ふだんは難しいことが楽にできたり、自由に感じたりするのは、場の力(エネルギー)をあなたが受け取っている証拠です。
場づくりは自分自身を大切に扱うことから
場を準備し整えるための方法は、いろいろあります。『場づくりクラス』や『場づくりの教科書』でも、そのためのノウハウをいろいろお伝えしています。
どのようなノウハウや技法を使う場合でも、基本は、自分の気持ちに正直になること。自分の本心を脇に寄せては、豊かな場はつくれません。だれかのために我慢してがんばっているというような場合でも、「他人のため我慢する」という在り方が、場に反映されてしまいます。

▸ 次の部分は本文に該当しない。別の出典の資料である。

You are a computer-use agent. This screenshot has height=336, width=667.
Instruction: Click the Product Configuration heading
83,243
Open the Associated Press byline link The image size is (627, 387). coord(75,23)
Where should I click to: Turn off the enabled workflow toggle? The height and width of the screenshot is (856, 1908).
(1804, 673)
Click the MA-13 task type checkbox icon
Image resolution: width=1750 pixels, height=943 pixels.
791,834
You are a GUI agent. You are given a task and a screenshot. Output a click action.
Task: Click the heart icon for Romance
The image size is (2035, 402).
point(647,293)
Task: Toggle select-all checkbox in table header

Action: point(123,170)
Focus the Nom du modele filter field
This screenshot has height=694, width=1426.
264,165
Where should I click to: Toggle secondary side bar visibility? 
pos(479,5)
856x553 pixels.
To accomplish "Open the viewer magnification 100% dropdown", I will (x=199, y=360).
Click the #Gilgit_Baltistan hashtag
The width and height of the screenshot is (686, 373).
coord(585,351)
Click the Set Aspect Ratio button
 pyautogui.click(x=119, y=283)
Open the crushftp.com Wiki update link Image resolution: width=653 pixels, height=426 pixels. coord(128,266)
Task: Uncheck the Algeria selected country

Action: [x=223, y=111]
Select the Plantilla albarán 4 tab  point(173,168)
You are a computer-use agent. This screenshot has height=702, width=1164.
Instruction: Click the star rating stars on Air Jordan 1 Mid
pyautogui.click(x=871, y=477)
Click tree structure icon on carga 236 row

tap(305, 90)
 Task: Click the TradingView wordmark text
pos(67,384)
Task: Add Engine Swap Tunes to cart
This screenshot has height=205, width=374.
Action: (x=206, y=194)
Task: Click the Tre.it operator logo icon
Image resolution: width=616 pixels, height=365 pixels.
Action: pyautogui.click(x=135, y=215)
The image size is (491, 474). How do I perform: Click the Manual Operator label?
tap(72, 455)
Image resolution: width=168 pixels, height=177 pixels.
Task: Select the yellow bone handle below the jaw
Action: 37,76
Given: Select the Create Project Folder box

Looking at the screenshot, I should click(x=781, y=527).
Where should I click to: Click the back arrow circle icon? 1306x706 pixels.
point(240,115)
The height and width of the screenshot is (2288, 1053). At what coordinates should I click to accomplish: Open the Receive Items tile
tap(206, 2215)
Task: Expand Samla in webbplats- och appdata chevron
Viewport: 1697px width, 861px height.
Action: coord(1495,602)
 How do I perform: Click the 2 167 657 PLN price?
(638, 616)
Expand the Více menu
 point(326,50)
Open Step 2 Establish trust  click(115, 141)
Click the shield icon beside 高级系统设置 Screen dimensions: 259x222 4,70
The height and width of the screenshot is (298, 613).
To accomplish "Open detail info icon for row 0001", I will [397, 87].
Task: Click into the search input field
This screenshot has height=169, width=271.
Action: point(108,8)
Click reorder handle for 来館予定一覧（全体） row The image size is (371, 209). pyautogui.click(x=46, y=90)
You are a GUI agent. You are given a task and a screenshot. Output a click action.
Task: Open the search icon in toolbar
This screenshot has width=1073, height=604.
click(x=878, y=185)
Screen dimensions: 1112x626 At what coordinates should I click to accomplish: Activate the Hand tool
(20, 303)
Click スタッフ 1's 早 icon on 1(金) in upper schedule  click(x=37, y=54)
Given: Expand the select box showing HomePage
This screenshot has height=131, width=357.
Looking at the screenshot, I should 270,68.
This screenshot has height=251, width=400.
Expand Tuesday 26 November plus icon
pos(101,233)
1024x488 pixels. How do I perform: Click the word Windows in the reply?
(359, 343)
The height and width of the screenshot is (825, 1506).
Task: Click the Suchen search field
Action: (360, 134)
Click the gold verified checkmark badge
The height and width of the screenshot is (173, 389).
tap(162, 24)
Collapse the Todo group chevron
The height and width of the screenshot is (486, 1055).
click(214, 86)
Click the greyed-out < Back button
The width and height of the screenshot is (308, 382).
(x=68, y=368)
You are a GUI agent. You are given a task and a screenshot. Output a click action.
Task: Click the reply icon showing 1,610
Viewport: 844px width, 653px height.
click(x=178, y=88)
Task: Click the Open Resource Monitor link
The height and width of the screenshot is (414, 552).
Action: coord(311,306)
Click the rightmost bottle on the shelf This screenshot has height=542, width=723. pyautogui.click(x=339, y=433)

場づくりをする人は、他者と同じように、自分自身を大切に扱う必要があるのです。
場の力を受け取れないとき
場には力があっても、それを受け取れない人がいます。
いつも不満や文句を言っている人。
悪口、陰口、噂話に興じている人。
こういう在り方では、場のエネルギーを受け取れません。
自分のことで手一杯の人。
視野が狭くなっている人。
こういう状態でも、やはり受け取りにくいのです。
場に対して(つまり場を共有する人々に対して)、自分から心を開かないと、エネルギーが流れません。僕も、忙し過ぎたりすると、たまにこうなります……。ネガティブな状態に陥ることはだれにでもあるはずですから、陥っても、いち早くそれに気づくことが大切です。
場と自分の関係をチェックする
「がんばらねば!」と焦ることで視野が狭くなり、具体的に助けようとしてくれている人がいても、気づかない。やれる人がいるのに、信じ切れなくて、自分がやらねばと思ってしまう。がんばり過ぎたり、背負いこみ過ぎてしまうと、こんなことがあります。リーダーシップのある人、バイタリティのある人、器用に一人でいろいろやれる人ほど、要注意です。
場にエネルギーを注いでも注いでも、返ってこない。
もしそんな風に感じたら、いつの間にか視野が狭くなっていないか、自分の内側に閉じ籠もっていないか、セルフチェックが必要です。
場にエネルギーがなくなってしまっているのか、それとも、エネルギーはあるのに自分が受け取れていないのか。こんな風に俯瞰して眺めるだけでも、感じが変わりますし、変化が必要なときには、そのきっかけを発見しやすくなります。
場をつくる人は、「場をつくる(与える)」だけでなく、「場から力をもらう(受け取る)」ことも忘れずにいてください。